** Opening Provided records block **

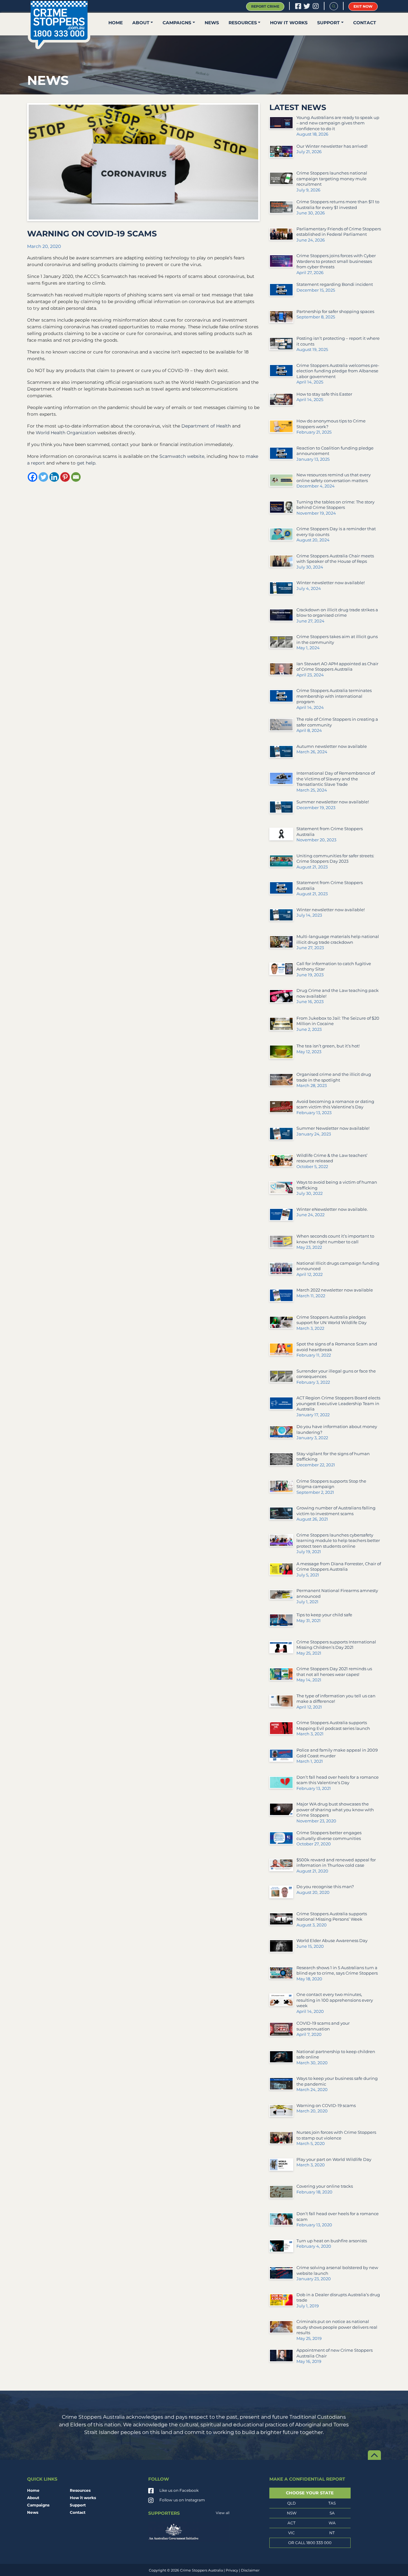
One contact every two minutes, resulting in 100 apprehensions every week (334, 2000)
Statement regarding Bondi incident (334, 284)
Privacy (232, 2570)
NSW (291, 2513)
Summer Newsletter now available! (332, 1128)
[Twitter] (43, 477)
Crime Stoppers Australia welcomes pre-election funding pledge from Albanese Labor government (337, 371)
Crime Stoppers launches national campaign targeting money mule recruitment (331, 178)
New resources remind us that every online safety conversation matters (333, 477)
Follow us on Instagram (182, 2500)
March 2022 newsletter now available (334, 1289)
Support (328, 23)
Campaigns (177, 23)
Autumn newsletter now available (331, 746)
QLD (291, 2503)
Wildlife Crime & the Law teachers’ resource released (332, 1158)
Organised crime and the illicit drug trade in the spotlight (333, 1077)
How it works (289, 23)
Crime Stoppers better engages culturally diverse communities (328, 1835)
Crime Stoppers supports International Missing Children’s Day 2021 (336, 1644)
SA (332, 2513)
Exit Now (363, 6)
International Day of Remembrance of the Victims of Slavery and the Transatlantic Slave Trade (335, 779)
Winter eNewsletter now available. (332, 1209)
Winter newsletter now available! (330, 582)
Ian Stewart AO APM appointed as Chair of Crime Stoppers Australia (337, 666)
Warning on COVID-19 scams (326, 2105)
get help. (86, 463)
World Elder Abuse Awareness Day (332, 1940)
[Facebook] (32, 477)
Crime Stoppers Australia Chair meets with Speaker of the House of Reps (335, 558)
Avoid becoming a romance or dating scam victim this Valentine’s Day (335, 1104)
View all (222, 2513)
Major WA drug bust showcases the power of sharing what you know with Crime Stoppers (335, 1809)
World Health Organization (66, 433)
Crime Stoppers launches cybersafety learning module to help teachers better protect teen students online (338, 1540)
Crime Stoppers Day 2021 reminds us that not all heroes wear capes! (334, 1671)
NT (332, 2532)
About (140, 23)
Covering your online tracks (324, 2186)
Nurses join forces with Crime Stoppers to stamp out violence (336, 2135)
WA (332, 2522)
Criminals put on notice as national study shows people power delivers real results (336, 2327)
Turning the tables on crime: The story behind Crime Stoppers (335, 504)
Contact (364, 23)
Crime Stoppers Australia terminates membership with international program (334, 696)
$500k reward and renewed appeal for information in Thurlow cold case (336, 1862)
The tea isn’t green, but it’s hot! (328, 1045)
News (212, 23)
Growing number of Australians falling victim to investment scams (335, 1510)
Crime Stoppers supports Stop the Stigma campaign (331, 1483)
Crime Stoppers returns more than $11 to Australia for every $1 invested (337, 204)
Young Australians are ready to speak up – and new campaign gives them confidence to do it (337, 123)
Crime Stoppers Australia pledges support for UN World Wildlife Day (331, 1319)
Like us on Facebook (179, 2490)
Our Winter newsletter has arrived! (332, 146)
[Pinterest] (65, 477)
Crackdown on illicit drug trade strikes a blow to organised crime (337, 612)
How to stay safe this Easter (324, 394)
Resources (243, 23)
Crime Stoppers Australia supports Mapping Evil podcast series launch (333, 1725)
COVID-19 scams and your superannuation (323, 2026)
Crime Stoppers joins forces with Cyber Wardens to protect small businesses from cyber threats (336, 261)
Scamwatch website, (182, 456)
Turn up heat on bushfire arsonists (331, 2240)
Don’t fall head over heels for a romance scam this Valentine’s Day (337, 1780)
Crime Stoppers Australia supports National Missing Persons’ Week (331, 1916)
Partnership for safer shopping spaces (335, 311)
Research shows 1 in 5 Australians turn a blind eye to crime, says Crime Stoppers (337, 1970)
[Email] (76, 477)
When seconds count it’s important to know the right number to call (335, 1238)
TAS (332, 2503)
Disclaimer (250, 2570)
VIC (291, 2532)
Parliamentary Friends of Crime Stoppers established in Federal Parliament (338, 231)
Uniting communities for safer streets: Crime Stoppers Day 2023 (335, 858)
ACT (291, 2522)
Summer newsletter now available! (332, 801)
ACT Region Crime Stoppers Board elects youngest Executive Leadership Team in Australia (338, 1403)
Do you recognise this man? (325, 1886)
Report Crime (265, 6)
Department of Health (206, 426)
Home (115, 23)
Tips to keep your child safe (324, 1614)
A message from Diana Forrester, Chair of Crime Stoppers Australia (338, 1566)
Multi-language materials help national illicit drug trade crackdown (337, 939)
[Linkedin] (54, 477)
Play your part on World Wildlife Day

** Closing Provided records block **

» **Work item**
Return exactly the lines of the data, beginning with the first and ending with the line containing "[Twitter] (43, 477)". Skip the pictures.

» **Response to this exercise**
One contact every two minutes, resulting in 100 apprehensions every week (334, 2000)
Statement regarding Bondi incident (334, 284)
Privacy (232, 2570)
NSW (291, 2513)
Summer Newsletter now available! (332, 1128)
[Twitter] (43, 477)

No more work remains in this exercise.